Rewrite the records below, replacing each occurrence of "GUI agent" with "interface agent" and leaving everything else unchanged.

[Stored items from a collection]
- - - -

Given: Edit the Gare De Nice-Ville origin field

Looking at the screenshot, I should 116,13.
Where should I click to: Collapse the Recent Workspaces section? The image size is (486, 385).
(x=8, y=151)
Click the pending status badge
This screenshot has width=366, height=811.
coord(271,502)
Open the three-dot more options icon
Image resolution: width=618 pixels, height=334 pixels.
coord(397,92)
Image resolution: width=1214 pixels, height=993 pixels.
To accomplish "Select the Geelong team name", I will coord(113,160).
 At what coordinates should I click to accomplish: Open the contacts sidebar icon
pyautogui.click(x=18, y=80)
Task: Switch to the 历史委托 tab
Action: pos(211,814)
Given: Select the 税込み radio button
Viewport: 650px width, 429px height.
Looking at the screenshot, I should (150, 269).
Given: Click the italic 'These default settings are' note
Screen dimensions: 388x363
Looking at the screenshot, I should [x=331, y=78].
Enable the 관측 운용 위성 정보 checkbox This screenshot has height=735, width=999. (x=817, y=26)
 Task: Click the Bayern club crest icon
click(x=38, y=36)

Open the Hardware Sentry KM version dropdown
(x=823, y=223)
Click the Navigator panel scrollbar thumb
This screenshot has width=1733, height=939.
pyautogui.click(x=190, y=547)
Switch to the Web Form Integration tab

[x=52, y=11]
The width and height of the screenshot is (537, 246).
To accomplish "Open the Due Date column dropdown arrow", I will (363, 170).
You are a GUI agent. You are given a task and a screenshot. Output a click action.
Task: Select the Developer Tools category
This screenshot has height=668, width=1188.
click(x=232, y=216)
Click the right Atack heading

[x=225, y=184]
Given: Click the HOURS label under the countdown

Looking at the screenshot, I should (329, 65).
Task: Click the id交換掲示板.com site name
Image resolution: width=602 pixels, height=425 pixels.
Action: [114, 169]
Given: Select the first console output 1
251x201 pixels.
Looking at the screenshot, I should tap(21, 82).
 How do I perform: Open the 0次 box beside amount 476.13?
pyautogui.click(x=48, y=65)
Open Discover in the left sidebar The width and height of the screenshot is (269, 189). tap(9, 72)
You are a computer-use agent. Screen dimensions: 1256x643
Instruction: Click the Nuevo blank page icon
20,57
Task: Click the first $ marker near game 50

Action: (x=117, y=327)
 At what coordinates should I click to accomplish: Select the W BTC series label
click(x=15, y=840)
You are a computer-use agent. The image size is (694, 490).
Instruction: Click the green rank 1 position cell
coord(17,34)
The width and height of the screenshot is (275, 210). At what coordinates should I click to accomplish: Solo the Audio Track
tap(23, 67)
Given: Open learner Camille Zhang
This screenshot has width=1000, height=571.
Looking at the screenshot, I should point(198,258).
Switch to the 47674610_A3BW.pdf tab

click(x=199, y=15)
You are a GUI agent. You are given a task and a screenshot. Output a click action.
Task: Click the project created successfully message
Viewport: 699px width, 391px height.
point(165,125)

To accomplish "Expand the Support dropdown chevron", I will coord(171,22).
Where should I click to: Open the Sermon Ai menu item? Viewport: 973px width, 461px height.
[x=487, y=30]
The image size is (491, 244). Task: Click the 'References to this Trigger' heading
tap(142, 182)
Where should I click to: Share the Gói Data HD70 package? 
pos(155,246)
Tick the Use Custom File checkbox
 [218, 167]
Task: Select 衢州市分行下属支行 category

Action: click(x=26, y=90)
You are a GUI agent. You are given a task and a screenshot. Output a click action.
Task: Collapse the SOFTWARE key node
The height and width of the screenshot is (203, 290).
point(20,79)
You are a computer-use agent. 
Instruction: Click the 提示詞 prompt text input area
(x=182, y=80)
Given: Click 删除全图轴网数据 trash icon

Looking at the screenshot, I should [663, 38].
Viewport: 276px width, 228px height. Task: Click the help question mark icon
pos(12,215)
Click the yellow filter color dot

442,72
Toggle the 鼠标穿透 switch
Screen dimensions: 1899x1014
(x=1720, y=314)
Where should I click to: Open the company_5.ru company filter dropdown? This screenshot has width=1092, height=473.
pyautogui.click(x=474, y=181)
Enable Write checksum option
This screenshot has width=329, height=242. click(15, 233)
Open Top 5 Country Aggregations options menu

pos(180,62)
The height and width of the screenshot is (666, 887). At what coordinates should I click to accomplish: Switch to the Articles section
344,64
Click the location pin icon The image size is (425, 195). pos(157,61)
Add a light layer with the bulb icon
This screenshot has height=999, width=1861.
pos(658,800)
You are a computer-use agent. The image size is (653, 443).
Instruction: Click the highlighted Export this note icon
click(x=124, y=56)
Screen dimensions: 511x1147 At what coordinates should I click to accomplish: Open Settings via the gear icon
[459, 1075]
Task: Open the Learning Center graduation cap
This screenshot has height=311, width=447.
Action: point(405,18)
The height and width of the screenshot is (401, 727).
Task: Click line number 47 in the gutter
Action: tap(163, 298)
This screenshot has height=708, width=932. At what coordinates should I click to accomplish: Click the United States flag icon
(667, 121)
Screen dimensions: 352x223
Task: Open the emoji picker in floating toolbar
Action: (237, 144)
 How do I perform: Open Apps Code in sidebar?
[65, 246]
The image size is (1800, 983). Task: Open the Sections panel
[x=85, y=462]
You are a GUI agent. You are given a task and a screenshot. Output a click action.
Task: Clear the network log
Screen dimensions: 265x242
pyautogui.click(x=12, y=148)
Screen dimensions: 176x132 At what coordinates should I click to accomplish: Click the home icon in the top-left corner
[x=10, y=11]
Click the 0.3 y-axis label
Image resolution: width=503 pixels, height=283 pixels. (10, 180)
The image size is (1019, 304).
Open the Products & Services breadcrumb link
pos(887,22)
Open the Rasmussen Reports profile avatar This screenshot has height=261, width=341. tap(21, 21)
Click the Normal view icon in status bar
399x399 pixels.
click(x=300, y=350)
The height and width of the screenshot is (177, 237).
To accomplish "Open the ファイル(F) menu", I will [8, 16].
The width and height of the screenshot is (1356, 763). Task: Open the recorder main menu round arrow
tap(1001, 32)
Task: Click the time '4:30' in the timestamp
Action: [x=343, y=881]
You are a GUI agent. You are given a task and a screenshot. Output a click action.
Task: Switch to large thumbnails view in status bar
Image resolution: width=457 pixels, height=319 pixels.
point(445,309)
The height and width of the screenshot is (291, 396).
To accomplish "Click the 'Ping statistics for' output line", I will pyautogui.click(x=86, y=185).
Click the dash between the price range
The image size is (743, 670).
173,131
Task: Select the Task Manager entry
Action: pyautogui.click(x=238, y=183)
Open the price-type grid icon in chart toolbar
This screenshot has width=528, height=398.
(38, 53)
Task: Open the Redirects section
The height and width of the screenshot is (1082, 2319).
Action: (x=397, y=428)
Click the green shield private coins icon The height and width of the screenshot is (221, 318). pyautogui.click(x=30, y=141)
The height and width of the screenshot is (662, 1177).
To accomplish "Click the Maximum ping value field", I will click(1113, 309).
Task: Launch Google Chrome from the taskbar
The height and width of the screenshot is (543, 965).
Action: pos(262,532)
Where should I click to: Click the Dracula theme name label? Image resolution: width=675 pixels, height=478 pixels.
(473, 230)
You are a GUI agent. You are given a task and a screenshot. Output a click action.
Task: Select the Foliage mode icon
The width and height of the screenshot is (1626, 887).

- - - -

● **Task answer**:
Given: Edit the Gare De Nice-Ville origin field

Looking at the screenshot, I should 116,13.
Where should I click to: Collapse the Recent Workspaces section? The image size is (486, 385).
(x=8, y=151)
Click the pending status badge
This screenshot has width=366, height=811.
coord(271,502)
Open the three-dot more options icon
Image resolution: width=618 pixels, height=334 pixels.
coord(397,92)
Image resolution: width=1214 pixels, height=993 pixels.
To accomplish "Select the Geelong team name", I will coord(113,160).
 At what coordinates should I click to accomplish: Open the contacts sidebar icon
pyautogui.click(x=18, y=80)
Task: Switch to the 历史委托 tab
Action: pos(211,814)
Given: Select the 税込み radio button
Viewport: 650px width, 429px height.
Looking at the screenshot, I should (150, 269).
Given: Click the italic 'These default settings are' note
Screen dimensions: 388x363
Looking at the screenshot, I should [x=331, y=78].
Enable the 관측 운용 위성 정보 checkbox This screenshot has height=735, width=999. (x=817, y=26)
 Task: Click the Bayern club crest icon
click(x=38, y=36)

Open the Hardware Sentry KM version dropdown
(x=823, y=223)
Click the Navigator panel scrollbar thumb
This screenshot has width=1733, height=939.
pyautogui.click(x=190, y=547)
Switch to the Web Form Integration tab

[x=52, y=11]
The width and height of the screenshot is (537, 246).
To accomplish "Open the Due Date column dropdown arrow", I will (363, 170).
You are a interface agent. You are given a task and a screenshot. Output a click action.
Task: Select the Developer Tools category
This screenshot has height=668, width=1188.
click(x=232, y=216)
Click the right Atack heading

[x=225, y=184]
Given: Click the HOURS label under the countdown

Looking at the screenshot, I should (329, 65).
Task: Click the id交換掲示板.com site name
Image resolution: width=602 pixels, height=425 pixels.
Action: [114, 169]
Given: Select the first console output 1
251x201 pixels.
Looking at the screenshot, I should tap(21, 82).
 How do I perform: Open the 0次 box beside amount 476.13?
pyautogui.click(x=48, y=65)
Open Discover in the left sidebar The width and height of the screenshot is (269, 189). tap(9, 72)
You are a computer-use agent. Screen dimensions: 1256x643
Instruction: Click the Nuevo blank page icon
20,57
Task: Click the first $ marker near game 50

Action: (x=117, y=327)
 At what coordinates should I click to accomplish: Select the W BTC series label
click(x=15, y=840)
You are a computer-use agent. The image size is (694, 490).
Instruction: Click the green rank 1 position cell
coord(17,34)
The width and height of the screenshot is (275, 210). At what coordinates should I click to accomplish: Solo the Audio Track
tap(23, 67)
Given: Open learner Camille Zhang
This screenshot has width=1000, height=571.
Looking at the screenshot, I should point(198,258).
Switch to the 47674610_A3BW.pdf tab

click(x=199, y=15)
You are a interface agent. You are given a task and a screenshot. Output a click action.
Task: Click the project created successfully message
Viewport: 699px width, 391px height.
point(165,125)

To accomplish "Expand the Support dropdown chevron", I will coord(171,22).
Where should I click to: Open the Sermon Ai menu item? Viewport: 973px width, 461px height.
[x=487, y=30]
The image size is (491, 244). Task: Click the 'References to this Trigger' heading
tap(142, 182)
Where should I click to: Share the Gói Data HD70 package? 
pos(155,246)
Tick the Use Custom File checkbox
 [218, 167]
Task: Select 衢州市分行下属支行 category

Action: click(x=26, y=90)
You are a interface agent. You are given a task and a screenshot. Output a click action.
Task: Collapse the SOFTWARE key node
The height and width of the screenshot is (203, 290).
point(20,79)
You are a computer-use agent. 
Instruction: Click the 提示詞 prompt text input area
(x=182, y=80)
Given: Click 删除全图轴网数据 trash icon

Looking at the screenshot, I should [663, 38].
Viewport: 276px width, 228px height. Task: Click the help question mark icon
pos(12,215)
Click the yellow filter color dot

442,72
Toggle the 鼠标穿透 switch
Screen dimensions: 1899x1014
(x=1720, y=314)
Where should I click to: Open the company_5.ru company filter dropdown? This screenshot has width=1092, height=473.
pyautogui.click(x=474, y=181)
Enable Write checksum option
This screenshot has width=329, height=242. click(15, 233)
Open Top 5 Country Aggregations options menu

pos(180,62)
The height and width of the screenshot is (666, 887). At what coordinates should I click to accomplish: Switch to the Articles section
344,64
Click the location pin icon The image size is (425, 195). pos(157,61)
Add a light layer with the bulb icon
This screenshot has height=999, width=1861.
pos(658,800)
You are a computer-use agent. The image size is (653, 443).
Instruction: Click the highlighted Export this note icon
click(x=124, y=56)
Screen dimensions: 511x1147 At what coordinates should I click to accomplish: Open Settings via the gear icon
[459, 1075]
Task: Open the Learning Center graduation cap
This screenshot has height=311, width=447.
Action: point(405,18)
The height and width of the screenshot is (401, 727).
Task: Click line number 47 in the gutter
Action: tap(163, 298)
This screenshot has height=708, width=932. At what coordinates should I click to accomplish: Click the United States flag icon
(667, 121)
Screen dimensions: 352x223
Task: Open the emoji picker in floating toolbar
Action: (237, 144)
 How do I perform: Open Apps Code in sidebar?
[65, 246]
The image size is (1800, 983). Task: Open the Sections panel
[x=85, y=462]
You are a interface agent. You are given a task and a screenshot. Output a click action.
Task: Clear the network log
Screen dimensions: 265x242
pyautogui.click(x=12, y=148)
Screen dimensions: 176x132 At what coordinates should I click to accomplish: Click the home icon in the top-left corner
[x=10, y=11]
Click the 0.3 y-axis label
Image resolution: width=503 pixels, height=283 pixels. (10, 180)
The image size is (1019, 304).
Open the Products & Services breadcrumb link
pos(887,22)
Open the Rasmussen Reports profile avatar This screenshot has height=261, width=341. tap(21, 21)
Click the Normal view icon in status bar
399x399 pixels.
click(x=300, y=350)
The height and width of the screenshot is (177, 237).
To accomplish "Open the ファイル(F) menu", I will [8, 16].
The width and height of the screenshot is (1356, 763). Task: Open the recorder main menu round arrow
tap(1001, 32)
Task: Click the time '4:30' in the timestamp
Action: [x=343, y=881]
You are a interface agent. You are given a task and a screenshot. Output a click action.
Task: Switch to large thumbnails view in status bar
Image resolution: width=457 pixels, height=319 pixels.
point(445,309)
The height and width of the screenshot is (291, 396).
To accomplish "Click the 'Ping statistics for' output line", I will pyautogui.click(x=86, y=185).
Click the dash between the price range
The image size is (743, 670).
173,131
Task: Select the Task Manager entry
Action: pyautogui.click(x=238, y=183)
Open the price-type grid icon in chart toolbar
This screenshot has width=528, height=398.
(38, 53)
Task: Open the Redirects section
The height and width of the screenshot is (1082, 2319).
Action: (x=397, y=428)
Click the green shield private coins icon The height and width of the screenshot is (221, 318). pyautogui.click(x=30, y=141)
The height and width of the screenshot is (662, 1177).
To accomplish "Click the Maximum ping value field", I will click(1113, 309).
Task: Launch Google Chrome from the taskbar
The height and width of the screenshot is (543, 965).
Action: pos(262,532)
Where should I click to: Click the Dracula theme name label? Image resolution: width=675 pixels, height=478 pixels.
(473, 230)
You are a interface agent. You are given a task and a screenshot. Output a click action.
Task: Select the Foliage mode icon
The width and height of the screenshot is (1626, 887).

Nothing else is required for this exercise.